Oggi, a causa di un enorme debito pubblico, Puerto Rico sta affrontando un collasso economico, una crisi umanitaria e un massiccio esodo della popolazione. Sebbene i portoricani siano cittadini statunitensi, vivono come stranieri nel loro Paese, nella terra del loro colonizzatore e in qualsiasi altro paese decidano di viaggiare. Pablo Delano (San Juan, 1954, vive a West Hartford, Stati Uniti), artista visivo e fotografo, utilizza l’archivio con l’obiettivo di raccogliere testimonianze che esaminano le persistenti strutture coloniali legate all’isola caraibica. La sua installazione, presente alla Biennale di Venezia 2024, ci aiuta a comprendere come la gerarchia razziale e lo sfruttamento siano ancora problemi irrisolti [xx]. Delano afferma che la nascita di The Museum of the Old Colony si ispira ad esperienze vissute durante l’infanzia, in quanto testimone, portavoce, messaggero: in altre parole, lancia un grido di aiuto su una situazione tuttora attuale. Evocando le tragiche ingiustizie e l’eredità paralizzante dello sfruttamento subite da Porto Rico e dalla sua gente, Delano invita i visitatori, portoricani e non, a riflettere sulla propria complicità nel sistema coloniale. La Biennale è riuscita a farli sentire a casa almeno nel territorio italiano? O, forse, è lo stesso padiglione di Porto Rico a ricordarci che, dovremmo mantenere viva la curiosità e la volontà di esplorare, comprendere e apprezzare la ricchezza culturale e la storia di questa affascinante isola caraibica?

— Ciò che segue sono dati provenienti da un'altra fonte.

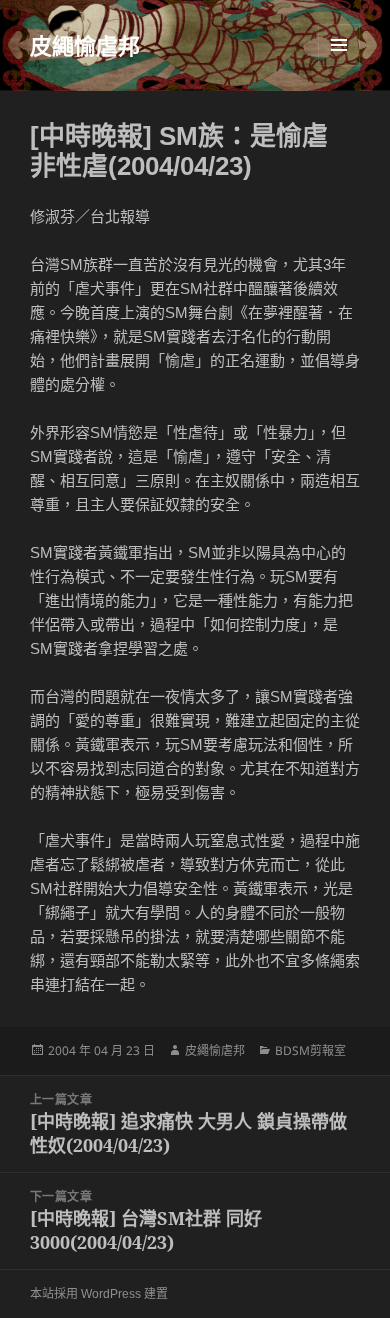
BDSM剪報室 (310, 1050)
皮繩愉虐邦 (85, 45)
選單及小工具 (339, 45)
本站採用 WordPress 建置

THE COLONIAL/MODERN GENDER SYSTEM
“The Colonial/Modern Gender System” [xxi] è il termine che María Lugones utilizza per spiegare la logica categoriale e gerarchica centrale nel pensiero moderno, su razza, genere e sessualità. Decolonizzare il genere significa mettere in atto una critica all’oppressione di genere eterosessista, razziale, coloniale e capitalista. Nel XX secolo le femministe borghesi bianche hanno teorizzato il senso bianco dell’essere donna come se tutte le donne fossero bianche, senza quindi esplicitare la connessione tra il genere, la razza, l’eterosessualità e la classe. Con “The Colonial/Modern Gender System” si sottolinea invece l’importanza di portare l’attenzione sull’indifferenza verso le violenze che lo Stato e il patriarcato bianco perpetuano contro le donne delle comunità nere, in tutto il mondo. L’importante lavoro sul genere, la razza e la colonizzazione che hanno svolto le femministe Nere negli Stati Uniti dimostra l’esclusione storica delle donne non bianche nelle lotte di liberazione condotte in nome della donna.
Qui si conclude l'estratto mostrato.